Chart source: All information is from the EF blog. To reduce the number of categories and avoid having categories with very few projects, I combined Hackternship with Education, Networking with Eth 2 Clients, and added a couple of research reports to the broader categories they were conducting research on. I didn’t count Bounties announced last week as that money hasn’t been awarded yet.
Overall, about half of total funding has gone towards scaling, while about one fourth went to support Eth2 clients. Grants for scalability were mostly awarded in earlier waves.
The foundation’s goal of spending $30 million by May 2020 means it would have to allocate about twice the amount of money it has spent since the grants program started.
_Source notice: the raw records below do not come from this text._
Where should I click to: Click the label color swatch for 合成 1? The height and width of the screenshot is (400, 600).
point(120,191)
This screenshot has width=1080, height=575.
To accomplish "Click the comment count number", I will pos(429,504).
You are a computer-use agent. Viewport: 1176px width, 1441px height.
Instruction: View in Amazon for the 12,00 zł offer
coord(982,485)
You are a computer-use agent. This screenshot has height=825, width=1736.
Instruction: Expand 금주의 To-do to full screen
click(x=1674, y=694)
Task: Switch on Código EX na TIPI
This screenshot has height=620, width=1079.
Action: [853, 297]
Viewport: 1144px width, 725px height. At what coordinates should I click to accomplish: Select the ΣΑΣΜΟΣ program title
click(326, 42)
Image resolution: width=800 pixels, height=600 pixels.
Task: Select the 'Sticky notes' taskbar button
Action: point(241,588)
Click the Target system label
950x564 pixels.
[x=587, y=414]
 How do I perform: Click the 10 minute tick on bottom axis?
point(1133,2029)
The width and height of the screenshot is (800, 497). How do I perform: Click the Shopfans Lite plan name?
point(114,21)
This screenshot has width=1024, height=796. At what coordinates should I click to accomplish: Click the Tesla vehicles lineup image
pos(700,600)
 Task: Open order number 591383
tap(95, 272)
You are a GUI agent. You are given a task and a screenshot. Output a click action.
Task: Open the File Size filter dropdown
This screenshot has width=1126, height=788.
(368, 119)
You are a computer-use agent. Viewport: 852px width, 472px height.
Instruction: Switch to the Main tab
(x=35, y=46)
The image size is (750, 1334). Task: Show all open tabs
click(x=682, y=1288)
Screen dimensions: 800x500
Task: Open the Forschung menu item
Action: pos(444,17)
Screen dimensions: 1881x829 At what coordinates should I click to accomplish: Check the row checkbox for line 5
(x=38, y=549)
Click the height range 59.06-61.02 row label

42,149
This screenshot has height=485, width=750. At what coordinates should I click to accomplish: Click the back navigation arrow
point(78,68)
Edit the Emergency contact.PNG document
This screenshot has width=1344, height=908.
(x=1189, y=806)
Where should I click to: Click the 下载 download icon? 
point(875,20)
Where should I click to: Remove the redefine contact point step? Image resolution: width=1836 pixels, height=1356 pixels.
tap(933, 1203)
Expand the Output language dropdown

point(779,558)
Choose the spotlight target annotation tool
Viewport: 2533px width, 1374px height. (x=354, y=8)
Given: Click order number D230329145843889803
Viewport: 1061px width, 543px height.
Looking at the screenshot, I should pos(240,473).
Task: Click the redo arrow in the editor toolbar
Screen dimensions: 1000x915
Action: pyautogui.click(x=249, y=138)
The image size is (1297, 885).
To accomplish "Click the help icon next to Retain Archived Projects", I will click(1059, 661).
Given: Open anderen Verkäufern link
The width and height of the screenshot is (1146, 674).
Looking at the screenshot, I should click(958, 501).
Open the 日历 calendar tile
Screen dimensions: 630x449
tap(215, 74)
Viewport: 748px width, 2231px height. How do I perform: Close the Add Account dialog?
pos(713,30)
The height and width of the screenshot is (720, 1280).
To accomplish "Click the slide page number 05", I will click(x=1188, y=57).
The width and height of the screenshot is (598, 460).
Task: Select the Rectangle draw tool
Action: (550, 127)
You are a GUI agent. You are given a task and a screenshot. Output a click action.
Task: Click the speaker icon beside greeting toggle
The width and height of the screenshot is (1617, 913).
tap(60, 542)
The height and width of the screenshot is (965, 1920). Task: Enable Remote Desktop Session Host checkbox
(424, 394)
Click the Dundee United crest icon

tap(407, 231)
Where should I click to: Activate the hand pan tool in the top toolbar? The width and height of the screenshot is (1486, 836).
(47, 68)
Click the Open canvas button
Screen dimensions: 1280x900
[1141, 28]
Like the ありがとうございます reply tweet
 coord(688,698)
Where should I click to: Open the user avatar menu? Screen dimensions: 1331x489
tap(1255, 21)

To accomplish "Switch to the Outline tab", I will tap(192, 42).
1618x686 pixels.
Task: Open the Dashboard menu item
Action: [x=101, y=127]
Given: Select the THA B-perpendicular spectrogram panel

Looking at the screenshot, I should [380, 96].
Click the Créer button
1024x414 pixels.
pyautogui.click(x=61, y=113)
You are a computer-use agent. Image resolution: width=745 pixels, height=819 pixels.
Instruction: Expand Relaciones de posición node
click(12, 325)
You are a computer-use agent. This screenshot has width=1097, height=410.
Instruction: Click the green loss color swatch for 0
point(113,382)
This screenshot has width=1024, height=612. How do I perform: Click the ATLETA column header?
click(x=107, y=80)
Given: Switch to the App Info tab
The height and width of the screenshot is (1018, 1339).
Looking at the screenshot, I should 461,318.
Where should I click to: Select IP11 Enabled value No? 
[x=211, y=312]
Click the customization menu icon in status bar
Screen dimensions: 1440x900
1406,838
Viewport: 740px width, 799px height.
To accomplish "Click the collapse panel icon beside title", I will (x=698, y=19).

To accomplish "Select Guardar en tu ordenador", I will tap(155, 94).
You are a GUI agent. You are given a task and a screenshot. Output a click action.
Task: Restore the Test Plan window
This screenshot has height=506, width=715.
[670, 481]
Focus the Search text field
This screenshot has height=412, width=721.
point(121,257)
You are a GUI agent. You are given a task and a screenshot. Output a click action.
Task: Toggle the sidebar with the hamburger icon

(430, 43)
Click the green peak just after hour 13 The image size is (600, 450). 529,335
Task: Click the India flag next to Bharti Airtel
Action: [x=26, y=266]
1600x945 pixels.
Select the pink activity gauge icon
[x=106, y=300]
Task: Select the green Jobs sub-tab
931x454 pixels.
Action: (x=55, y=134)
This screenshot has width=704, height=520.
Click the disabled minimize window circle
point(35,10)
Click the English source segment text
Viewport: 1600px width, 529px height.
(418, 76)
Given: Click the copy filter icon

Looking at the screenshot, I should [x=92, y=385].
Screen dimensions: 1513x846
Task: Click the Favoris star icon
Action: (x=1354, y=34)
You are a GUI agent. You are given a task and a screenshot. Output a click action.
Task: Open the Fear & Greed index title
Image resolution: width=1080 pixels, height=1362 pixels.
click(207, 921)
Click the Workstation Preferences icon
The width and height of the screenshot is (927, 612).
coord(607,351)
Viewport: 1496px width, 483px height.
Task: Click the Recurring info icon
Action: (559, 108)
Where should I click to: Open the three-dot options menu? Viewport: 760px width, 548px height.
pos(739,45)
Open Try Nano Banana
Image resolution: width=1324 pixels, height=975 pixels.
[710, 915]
But last week’s funding round was the smallest yet, excluding the round announced in February, for which the EF didn’t disclose amounts (??). That means it has to spend about $28 million in the next nine months, and if it wants to follow its own stated goals, it will have to start diversifying.
The difficulty of allocating resources correctly between the two chains points at the larger problem of just how hard the upgrade to Serenity will be. Funding is just one piece of it.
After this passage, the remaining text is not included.